Problem details
Leaving the pictures aside, return all of the data below exactly.

Exercise data
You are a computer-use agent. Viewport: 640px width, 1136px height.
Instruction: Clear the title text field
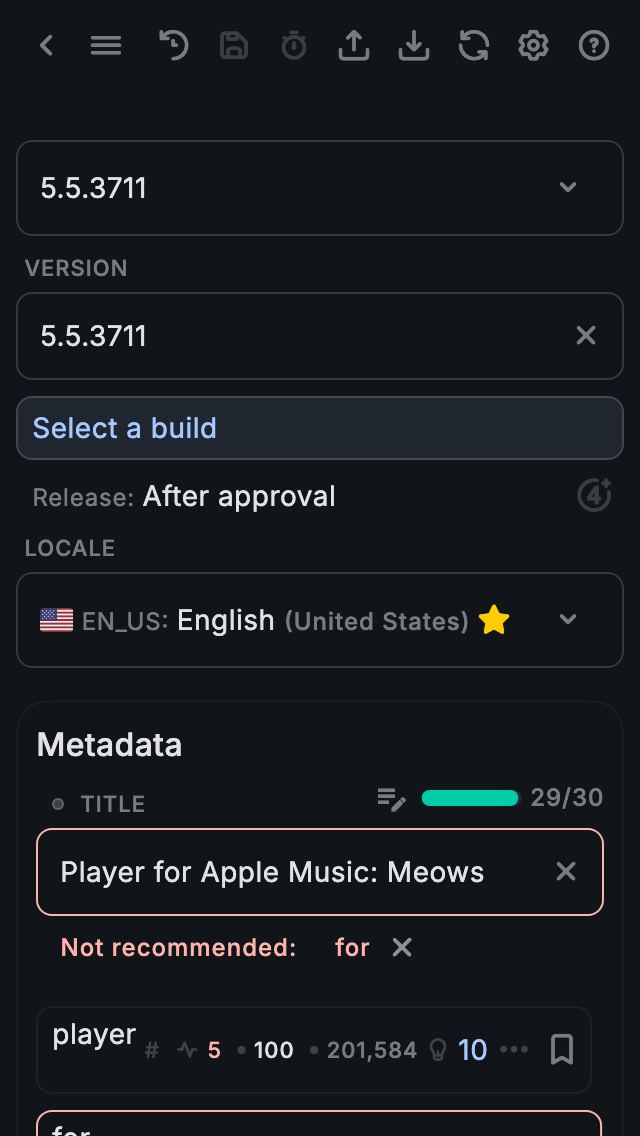pos(566,872)
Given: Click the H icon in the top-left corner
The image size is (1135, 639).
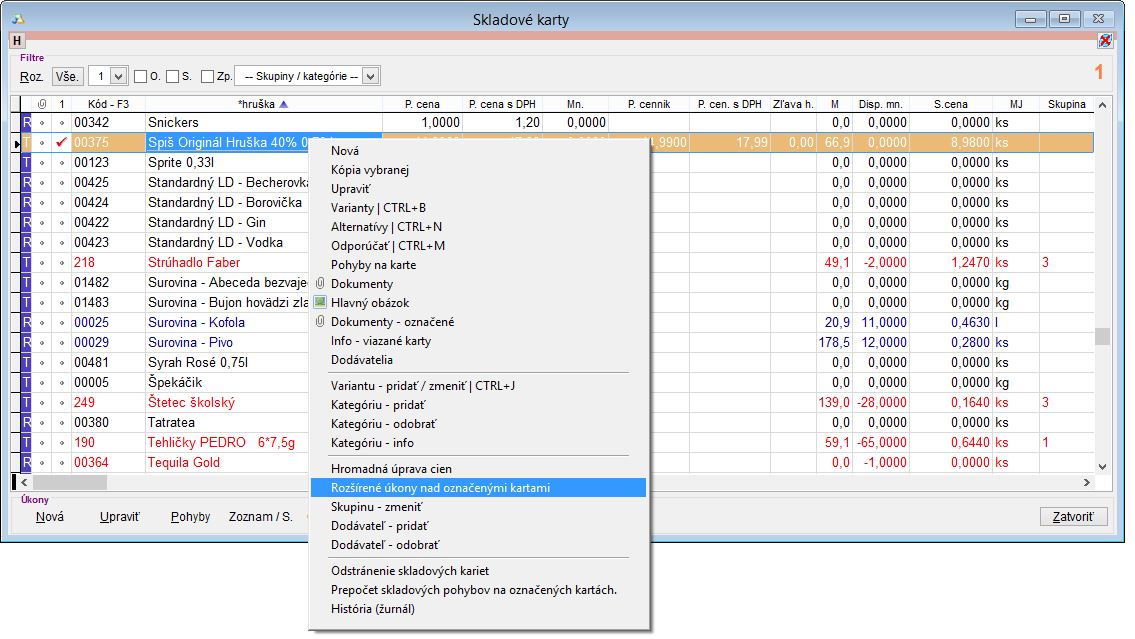Looking at the screenshot, I should (17, 40).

Written answer
You are a computer-use agent. Viewport: 640px width, 1136px height.
Instruction: Clear the title text field
pos(566,872)
Given: Click the H icon in the top-left corner
The image size is (1135, 639).
Looking at the screenshot, I should (17, 40).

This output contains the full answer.